Vertreter der Abfallunternehmen und der Kommunen sahen als größtes Problem für sich die strengeren Vorgaben bei der Abfalltrennung. Da sie nur für die Unternehmen gelten sollen, die von Städten und Gemeinden geleitet werden, befürchten sie, dass diese gegenüber den Privatunternehmen benachteiligt werden könnten. Holger Thärichen vom Verband kommunaler Unternehmen (VKU) sagte, es brauche eine „Waffengleichheit zwischen kommunalen und privaten Abfallsammlern“.

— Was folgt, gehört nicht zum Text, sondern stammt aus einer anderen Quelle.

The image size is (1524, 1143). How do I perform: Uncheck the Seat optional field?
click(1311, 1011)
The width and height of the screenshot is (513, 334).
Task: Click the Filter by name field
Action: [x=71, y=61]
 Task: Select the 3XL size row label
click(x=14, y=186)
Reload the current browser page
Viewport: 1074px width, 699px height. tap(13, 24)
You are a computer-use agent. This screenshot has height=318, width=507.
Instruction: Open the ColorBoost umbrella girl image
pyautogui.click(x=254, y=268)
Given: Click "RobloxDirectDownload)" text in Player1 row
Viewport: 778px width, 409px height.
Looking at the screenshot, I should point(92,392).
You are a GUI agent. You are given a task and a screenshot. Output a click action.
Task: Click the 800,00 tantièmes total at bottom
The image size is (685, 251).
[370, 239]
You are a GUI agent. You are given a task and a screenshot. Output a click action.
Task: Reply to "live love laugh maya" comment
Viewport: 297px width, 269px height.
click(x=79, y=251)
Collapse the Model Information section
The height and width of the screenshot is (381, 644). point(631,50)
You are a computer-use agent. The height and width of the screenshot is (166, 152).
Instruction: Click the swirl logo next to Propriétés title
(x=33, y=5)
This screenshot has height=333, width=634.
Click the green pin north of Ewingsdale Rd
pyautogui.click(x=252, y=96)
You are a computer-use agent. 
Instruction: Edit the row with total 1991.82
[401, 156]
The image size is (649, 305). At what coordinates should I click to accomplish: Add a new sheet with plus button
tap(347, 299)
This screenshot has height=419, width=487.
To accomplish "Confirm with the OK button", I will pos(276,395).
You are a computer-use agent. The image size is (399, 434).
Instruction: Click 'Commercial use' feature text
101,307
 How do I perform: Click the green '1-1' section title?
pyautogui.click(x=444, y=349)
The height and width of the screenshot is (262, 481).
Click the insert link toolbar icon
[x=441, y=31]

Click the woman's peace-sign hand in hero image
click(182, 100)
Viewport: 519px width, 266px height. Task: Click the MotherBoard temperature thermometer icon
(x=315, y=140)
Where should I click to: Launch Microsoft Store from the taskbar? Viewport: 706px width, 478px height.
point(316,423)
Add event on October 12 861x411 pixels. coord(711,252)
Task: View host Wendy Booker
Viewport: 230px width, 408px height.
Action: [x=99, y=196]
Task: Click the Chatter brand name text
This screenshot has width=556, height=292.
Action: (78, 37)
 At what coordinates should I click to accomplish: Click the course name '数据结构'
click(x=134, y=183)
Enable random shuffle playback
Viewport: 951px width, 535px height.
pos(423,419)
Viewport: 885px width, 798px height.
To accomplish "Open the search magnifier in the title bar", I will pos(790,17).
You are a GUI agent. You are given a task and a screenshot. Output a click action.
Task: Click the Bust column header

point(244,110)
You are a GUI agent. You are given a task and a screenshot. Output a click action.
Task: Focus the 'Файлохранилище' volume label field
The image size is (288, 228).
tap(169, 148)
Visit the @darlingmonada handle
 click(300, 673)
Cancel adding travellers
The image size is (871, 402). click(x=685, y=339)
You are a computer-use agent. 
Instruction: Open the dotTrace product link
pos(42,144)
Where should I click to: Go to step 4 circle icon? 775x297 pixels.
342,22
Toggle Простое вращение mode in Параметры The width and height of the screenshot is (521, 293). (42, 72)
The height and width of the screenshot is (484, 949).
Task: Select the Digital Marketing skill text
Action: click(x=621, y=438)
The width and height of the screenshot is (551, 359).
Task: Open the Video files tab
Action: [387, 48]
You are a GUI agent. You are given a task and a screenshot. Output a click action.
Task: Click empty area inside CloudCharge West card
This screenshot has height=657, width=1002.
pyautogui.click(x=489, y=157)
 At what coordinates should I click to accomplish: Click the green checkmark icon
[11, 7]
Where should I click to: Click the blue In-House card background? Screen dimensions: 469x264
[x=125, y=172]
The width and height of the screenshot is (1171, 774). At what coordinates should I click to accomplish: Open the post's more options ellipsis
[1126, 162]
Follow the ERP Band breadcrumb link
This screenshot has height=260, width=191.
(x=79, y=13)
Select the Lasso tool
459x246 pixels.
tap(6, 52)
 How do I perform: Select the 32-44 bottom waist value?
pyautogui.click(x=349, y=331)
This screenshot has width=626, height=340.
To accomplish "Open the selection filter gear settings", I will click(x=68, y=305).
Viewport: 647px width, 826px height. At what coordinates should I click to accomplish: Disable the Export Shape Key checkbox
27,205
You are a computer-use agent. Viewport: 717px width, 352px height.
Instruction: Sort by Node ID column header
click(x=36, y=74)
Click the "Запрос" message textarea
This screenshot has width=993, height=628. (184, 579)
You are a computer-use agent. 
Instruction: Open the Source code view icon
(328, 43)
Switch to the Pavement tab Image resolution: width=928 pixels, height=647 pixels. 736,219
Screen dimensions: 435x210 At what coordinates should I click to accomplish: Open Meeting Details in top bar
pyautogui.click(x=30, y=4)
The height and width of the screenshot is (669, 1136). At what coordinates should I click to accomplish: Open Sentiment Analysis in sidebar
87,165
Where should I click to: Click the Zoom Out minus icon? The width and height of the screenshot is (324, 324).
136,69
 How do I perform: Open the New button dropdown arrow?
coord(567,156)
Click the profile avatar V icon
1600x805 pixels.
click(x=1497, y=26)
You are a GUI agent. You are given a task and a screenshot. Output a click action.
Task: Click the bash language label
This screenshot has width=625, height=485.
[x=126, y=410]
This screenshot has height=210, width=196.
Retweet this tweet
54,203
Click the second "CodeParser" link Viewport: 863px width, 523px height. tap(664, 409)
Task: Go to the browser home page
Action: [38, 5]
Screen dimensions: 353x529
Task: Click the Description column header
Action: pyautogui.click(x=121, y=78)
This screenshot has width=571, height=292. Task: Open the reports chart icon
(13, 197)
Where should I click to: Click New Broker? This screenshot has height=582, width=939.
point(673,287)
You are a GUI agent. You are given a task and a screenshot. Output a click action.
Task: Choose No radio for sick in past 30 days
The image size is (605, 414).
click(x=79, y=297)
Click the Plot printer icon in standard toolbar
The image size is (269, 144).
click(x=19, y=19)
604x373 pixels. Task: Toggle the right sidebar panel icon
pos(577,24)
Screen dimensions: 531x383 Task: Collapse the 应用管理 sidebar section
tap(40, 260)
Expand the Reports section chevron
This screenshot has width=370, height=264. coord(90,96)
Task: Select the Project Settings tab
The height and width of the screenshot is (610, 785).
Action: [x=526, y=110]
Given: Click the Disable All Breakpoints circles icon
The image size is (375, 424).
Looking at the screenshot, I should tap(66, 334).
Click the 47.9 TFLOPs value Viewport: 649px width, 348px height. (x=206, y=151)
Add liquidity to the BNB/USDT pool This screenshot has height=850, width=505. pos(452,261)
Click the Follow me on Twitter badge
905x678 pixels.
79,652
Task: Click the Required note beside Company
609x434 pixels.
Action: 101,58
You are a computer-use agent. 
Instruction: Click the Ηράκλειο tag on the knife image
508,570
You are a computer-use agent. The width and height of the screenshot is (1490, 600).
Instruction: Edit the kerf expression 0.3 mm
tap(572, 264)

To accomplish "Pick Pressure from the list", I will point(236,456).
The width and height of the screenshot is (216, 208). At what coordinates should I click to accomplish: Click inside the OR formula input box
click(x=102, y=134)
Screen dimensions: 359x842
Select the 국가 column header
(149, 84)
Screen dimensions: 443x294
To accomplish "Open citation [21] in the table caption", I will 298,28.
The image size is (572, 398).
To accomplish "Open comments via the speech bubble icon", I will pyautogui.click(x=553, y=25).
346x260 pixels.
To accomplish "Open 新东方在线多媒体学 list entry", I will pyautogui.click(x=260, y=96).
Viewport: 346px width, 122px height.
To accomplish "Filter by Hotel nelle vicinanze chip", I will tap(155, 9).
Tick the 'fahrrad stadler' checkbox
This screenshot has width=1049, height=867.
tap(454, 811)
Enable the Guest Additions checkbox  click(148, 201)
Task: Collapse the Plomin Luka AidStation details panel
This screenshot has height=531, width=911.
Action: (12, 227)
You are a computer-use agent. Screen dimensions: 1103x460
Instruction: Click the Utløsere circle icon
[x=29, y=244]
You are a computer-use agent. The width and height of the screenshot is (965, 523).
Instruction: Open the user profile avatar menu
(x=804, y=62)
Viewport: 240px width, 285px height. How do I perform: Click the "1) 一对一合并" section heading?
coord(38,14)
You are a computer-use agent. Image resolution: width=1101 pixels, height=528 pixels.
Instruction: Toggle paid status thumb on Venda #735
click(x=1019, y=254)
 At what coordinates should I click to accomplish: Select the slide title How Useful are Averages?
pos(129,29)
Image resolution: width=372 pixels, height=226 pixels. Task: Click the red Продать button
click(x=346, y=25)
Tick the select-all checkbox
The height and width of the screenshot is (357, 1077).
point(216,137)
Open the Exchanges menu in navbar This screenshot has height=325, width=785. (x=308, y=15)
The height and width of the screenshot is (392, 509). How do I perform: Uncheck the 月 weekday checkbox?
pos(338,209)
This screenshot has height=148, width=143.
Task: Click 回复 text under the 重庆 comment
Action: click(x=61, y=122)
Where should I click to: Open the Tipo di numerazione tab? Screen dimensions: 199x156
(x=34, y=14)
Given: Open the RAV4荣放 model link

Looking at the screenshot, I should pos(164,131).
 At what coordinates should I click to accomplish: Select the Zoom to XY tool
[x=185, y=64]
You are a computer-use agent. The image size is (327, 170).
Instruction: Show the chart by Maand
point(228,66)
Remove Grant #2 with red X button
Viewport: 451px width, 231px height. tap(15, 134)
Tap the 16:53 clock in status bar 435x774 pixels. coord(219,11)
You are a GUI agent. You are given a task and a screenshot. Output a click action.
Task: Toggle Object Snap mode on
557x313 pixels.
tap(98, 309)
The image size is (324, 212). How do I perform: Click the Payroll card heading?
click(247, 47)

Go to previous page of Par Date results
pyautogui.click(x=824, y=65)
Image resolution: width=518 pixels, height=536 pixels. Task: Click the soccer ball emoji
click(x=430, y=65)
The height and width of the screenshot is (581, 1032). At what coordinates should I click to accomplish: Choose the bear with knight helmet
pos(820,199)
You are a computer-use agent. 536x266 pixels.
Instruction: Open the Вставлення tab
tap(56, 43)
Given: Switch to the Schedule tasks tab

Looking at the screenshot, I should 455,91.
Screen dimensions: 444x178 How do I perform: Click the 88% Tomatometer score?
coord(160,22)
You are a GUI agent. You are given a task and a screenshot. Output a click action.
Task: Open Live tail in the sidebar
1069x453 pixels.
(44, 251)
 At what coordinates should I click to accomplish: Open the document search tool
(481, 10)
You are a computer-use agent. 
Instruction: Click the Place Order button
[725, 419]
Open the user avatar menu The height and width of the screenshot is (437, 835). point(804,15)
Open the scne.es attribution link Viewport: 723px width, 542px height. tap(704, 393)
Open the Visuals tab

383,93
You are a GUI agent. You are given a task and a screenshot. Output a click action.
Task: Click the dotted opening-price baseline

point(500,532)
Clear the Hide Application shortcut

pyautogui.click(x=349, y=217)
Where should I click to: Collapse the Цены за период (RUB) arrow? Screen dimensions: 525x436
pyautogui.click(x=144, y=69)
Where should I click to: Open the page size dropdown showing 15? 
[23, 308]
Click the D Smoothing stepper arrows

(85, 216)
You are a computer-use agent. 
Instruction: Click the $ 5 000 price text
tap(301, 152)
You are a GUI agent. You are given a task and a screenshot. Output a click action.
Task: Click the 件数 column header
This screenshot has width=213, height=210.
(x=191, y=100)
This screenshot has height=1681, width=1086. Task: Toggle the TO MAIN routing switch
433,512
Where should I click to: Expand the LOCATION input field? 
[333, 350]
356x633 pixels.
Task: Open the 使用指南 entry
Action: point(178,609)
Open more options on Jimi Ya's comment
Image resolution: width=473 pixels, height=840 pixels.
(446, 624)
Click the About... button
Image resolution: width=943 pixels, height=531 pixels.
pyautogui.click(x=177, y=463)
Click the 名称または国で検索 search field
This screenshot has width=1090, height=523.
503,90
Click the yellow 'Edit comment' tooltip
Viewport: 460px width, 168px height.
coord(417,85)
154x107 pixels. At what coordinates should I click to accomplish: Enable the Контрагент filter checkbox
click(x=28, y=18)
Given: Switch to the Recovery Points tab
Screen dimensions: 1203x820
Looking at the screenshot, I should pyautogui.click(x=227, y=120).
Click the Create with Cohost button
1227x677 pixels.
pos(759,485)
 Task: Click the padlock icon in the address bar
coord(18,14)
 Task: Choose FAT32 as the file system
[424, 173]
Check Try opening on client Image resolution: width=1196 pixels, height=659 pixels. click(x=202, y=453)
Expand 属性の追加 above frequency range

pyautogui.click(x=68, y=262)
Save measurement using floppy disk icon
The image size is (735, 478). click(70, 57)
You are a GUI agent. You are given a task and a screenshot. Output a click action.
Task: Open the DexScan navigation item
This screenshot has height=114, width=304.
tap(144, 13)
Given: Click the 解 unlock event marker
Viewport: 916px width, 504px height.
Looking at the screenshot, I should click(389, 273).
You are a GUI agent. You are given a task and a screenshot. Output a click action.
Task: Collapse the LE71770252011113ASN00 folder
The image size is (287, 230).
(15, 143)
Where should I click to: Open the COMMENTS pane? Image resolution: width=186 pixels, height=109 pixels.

Auf halbem Weg stehengeblieben

Sascha Roth vom Naturschutzbund Deutschland (Nabu) bedauerte, dass der Entwurf auf „halber Strecke von der linearen zu einer Kreislaufwirtschaft“ stehen bleibe. Kreislaufwirtschaft bedeutet, dass alle Produkte wiederverwendet werden können – im Gegensatz zur linearen Wirtschaft, bei der alles nur einmal benutzt wird. Roth forderte, dass nicht nur die Recyclingquote erhöht, sondern auch eine sogenannte Rezyklatquote eingeführt wird. Als Rezyklate werden Produkte bezeichnet, die ganz oder teilweise aus bereits verwendeten Materialien hergestellt werden. Außerdem setzte sich Roth dafür ein, die Biotonne bundesweit verpflichtend einzuführen.

Hohe Recyclingquoten

Vera Susanne Rotter vom Institut für Technischen Umweltschutz der Technischen Universität Berlin sagte, der steigende Anteil der Abfallmengen rufe dazu auf, entschlossen zu handeln. Die Klimaziele könnten nur durch hohe Recyclingquoten erreicht werden. Die Ziele, Abfall zu vermeiden und weggeworfene Produkte hochwertig wiederzuverwenden, müssten verknüpft werden.

Nach der Sommerpause werden die Abgeordneten des Bundestages noch einmal über das neue Gesetz diskutieren und anschließend abstimmen.